Sep 11, 2009 12:29
My baby hit the 18 month mark this week. She's incredible. Her laughter is the best music I've ever heard.
The weather here today is somber and wet. It is a far cry from the absolutely stunning weather eight years ago. I had taken vacation time away from work- my mom and my aunt were visiting. We'd spent the day before in DC doing touristy stuff, and we were preparing for more site-seeing that day as well. The sky was stunningly blue and there was no trace of the stifling humidity so common in this area late in the summer.
Keith and I only had one car at the time, so we were going to take the bus to the Metro station, but we got off to a late start and missed the bus we wanted. When we reached the Metro station, a gentleman with a portable radio stopped us, mentioning that we looked like we "hadn't heard the news." It was right around then that the station closed- no more trains into DC. Something had happened.

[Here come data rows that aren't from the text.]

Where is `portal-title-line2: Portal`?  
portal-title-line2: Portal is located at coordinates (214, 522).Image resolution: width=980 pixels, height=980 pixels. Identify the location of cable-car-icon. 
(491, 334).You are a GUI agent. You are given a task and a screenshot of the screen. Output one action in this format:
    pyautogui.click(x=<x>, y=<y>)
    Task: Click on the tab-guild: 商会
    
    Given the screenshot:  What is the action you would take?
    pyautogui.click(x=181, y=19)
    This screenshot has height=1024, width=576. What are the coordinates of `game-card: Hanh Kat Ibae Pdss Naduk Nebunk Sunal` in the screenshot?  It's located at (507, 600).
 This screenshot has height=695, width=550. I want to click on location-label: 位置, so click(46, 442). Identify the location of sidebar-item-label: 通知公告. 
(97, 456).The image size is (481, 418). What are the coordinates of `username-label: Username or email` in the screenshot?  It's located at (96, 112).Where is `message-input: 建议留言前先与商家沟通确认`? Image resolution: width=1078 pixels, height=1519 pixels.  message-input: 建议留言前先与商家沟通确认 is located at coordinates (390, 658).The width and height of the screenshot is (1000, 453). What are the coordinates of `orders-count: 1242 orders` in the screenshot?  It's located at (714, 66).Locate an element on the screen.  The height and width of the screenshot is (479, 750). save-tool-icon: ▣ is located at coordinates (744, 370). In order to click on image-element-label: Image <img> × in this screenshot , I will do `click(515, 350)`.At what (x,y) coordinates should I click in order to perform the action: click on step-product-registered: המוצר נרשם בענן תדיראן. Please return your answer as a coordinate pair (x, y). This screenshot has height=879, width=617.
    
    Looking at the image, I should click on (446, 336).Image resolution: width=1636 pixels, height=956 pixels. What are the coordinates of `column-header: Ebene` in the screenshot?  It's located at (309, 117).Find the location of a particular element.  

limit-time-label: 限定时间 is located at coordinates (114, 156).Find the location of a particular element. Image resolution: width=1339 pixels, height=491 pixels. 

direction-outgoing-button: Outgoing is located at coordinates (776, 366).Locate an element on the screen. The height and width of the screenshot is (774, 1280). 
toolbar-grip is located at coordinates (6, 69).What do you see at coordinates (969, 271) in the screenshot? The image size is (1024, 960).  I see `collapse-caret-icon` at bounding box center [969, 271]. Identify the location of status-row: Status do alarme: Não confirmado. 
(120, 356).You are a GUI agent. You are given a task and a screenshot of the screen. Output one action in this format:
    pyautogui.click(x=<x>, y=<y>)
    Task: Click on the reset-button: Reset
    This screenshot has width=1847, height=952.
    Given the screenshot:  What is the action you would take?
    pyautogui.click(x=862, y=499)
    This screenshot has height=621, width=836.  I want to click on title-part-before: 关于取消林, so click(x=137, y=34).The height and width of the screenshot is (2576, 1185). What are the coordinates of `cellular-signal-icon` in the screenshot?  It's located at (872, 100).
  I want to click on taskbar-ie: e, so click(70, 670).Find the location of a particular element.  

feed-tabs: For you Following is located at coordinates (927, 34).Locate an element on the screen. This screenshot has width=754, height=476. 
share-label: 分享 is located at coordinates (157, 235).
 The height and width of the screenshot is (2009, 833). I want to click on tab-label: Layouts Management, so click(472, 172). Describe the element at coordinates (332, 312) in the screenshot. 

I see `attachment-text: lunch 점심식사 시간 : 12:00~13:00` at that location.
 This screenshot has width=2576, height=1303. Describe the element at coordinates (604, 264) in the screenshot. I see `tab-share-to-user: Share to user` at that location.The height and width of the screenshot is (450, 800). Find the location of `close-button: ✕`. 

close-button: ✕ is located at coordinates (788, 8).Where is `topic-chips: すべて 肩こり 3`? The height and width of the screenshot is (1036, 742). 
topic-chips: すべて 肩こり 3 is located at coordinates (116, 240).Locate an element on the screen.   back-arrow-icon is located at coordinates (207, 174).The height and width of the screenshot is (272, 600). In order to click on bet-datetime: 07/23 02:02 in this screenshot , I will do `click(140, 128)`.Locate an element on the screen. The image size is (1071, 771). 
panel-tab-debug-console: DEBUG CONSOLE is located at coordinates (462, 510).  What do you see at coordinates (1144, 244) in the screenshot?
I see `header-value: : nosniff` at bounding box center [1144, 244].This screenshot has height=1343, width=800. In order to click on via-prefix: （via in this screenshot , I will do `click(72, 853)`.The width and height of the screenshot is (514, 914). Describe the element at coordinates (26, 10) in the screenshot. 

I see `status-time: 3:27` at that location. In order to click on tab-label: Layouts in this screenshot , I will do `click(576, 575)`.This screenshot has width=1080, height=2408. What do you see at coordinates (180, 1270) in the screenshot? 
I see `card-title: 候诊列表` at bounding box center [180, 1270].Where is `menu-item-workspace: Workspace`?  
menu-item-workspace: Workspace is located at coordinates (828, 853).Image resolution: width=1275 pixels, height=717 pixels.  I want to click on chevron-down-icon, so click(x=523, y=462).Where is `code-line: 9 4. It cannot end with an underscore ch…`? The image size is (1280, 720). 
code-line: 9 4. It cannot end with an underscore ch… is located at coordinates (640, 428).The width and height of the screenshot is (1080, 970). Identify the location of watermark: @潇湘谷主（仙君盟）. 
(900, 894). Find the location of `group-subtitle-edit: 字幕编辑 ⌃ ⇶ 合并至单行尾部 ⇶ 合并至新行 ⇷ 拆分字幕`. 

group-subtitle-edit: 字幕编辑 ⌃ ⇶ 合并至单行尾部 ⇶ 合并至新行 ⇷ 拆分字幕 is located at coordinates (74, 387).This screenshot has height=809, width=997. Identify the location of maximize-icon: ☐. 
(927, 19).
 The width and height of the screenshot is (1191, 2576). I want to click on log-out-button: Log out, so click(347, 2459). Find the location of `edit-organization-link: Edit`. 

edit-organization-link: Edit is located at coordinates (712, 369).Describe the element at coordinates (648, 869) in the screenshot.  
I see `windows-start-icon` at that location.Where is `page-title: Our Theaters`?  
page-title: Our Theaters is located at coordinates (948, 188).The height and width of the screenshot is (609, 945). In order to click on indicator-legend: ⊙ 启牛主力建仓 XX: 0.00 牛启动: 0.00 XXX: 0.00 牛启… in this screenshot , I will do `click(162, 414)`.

The rumors we heard were varied. A car bomb at the Senate. Something happening at the Smithsonian. As we waited for the next bus to come take us back to my neighborhood, federal employees came flooding out of the station. They'd all been evacuated because something had happened at the Pentagon. We didn't get the details about the planes in New York until later.
The bus was very crowded so I wasn't sitting next to my mother at that point. Instead, she sat next to a young woman who couldn't stop crying; she couldn't get through to her parents on her cell phone. I watched my mom comfort that girl and calm her down, and knew that we had missed that first bus by design- not so that we wouldn't be caught in the chaos in DC, but so that my mother would be there for that young woman.
Mom and Aunt Karen were supposed to fly home on the 13th. Instead, on the 12th they managed to get a rental car. The rental agency was on the grounds of Dulles Airport, the airport from which the planes had taken off. My husband's car was followed by military vehicles as he drove, with no other cars around, on normally bumper-to-bumper airport access road. I later heard stories about agencies all over the country that ran out of cars, of people doubling up with strangers to drive to far-flung destinations. I guess everyone assumed that they wouldn't be able to get anywhere near Dulles that day, because the place was a ghost town.
I lived then, as I do now, very close to the airport. You don't even realize you're taking the sounds of the airplanes overhead for granted until they are silenced. For the next several days, the only planes in the sky were military. Whenever you heard them, you'd glance skyward nervously and shudder.